The administration has contended that GM was acting on a 1999 agreement with the union to close any pension gap that emerged if Delphi declared bankruptcy.

That agreement, however, was liquidated when GM itself entered bankruptcy and emerged as a new company, according to bankruptcy expert Todd Zywicki.

"General Motors' decision to guarantee the obligations of a separate company—Delphi—was completely unjustified under established principles of bankruptcy law, and it increased the cost of the taxpayer bailout of the automotive industry by more than $1 billion with no reciprocal benefit to General Motors," he told Congress in July.

Four congressional committees are investigating whether Treasury officials attempted to influence the PBGC’s decision.
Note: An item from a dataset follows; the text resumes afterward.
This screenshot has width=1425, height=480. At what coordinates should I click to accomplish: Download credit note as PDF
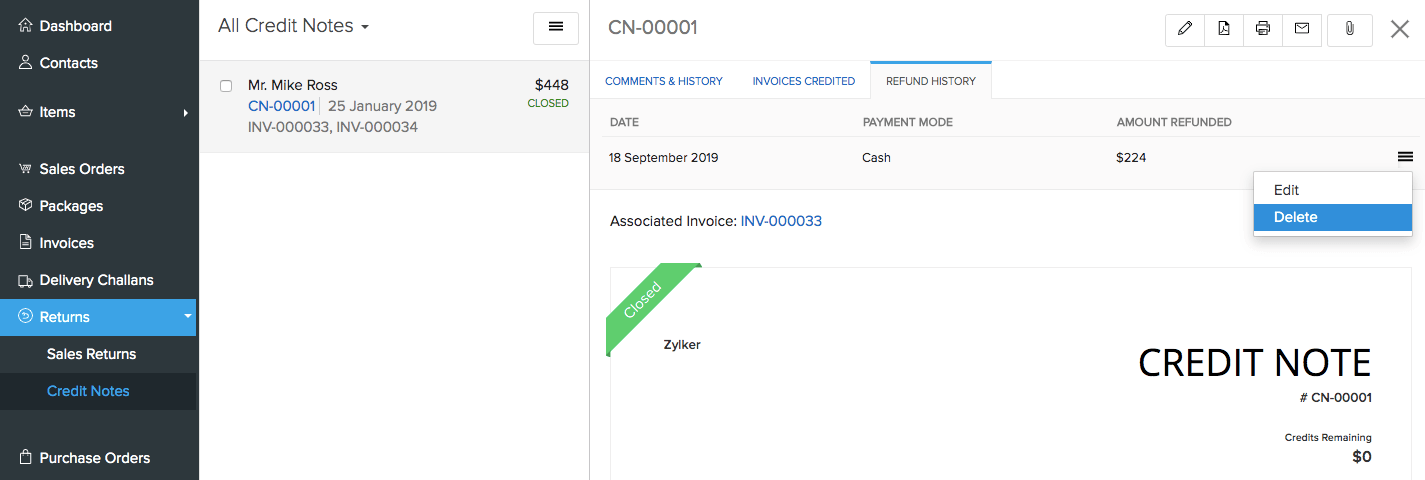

Emails released from the PBGC demonstrate that officials from the Obama administration were in contact with the apolitical insurer before the decision was made to slash nonunion benefits.

While the PBGC has submitted more than 60,000 pages of documents to the committees, the White House and Treasury Department have refused to release their documents.

Obama campaign spokesman Danny Kanner attacked Ryan for highlighting the misfortune of the retirees on the stump.

"Congressman Ryan is trying to rewrite history. The fact is that when the American auto industry and its workers were on their knees, Mitt Romney turned his back," he told CBS News.

Rep. Turner, whose district has seen a Delphi plant close and has led the charge on Capitol Hill to investigate the PBGC’s decision, said Kanner overestimates Obama’s automotive legacy.

Ryan’s comments came just three days after Republican House Speaker John Boehner called on the president to cooperate with four committee investigations into the Delphi scandal.

"The president’s description of the effects of the auto bailout is fantasy. The jobs aren’t here in southwestern Ohio, they’re in China," Ryan said. "We’re going to look back at this bailout and say the president didn’t know what he was doing with billions of taxpayer dollars."

Den Black, a 30-year veteran of Delphi and GM who now leads the Delphi Salaried Retiree Association’s legal battle to reclaim the lost pensions, said Ryan's speech could provide the Romney campaign a needed boost in the battleground state that could decide the election.

"We’ve been advocating some light be shed on all the things the Obama administration doesn’t care to mention about the bailout and we’re glad that Rep. Ryan brought up the Delphi salaried pension theft scandal," he said.

"The people chosen as losers in the bailout are solidly middle class. They’re showing that Obama only champions the middle class that is on his side."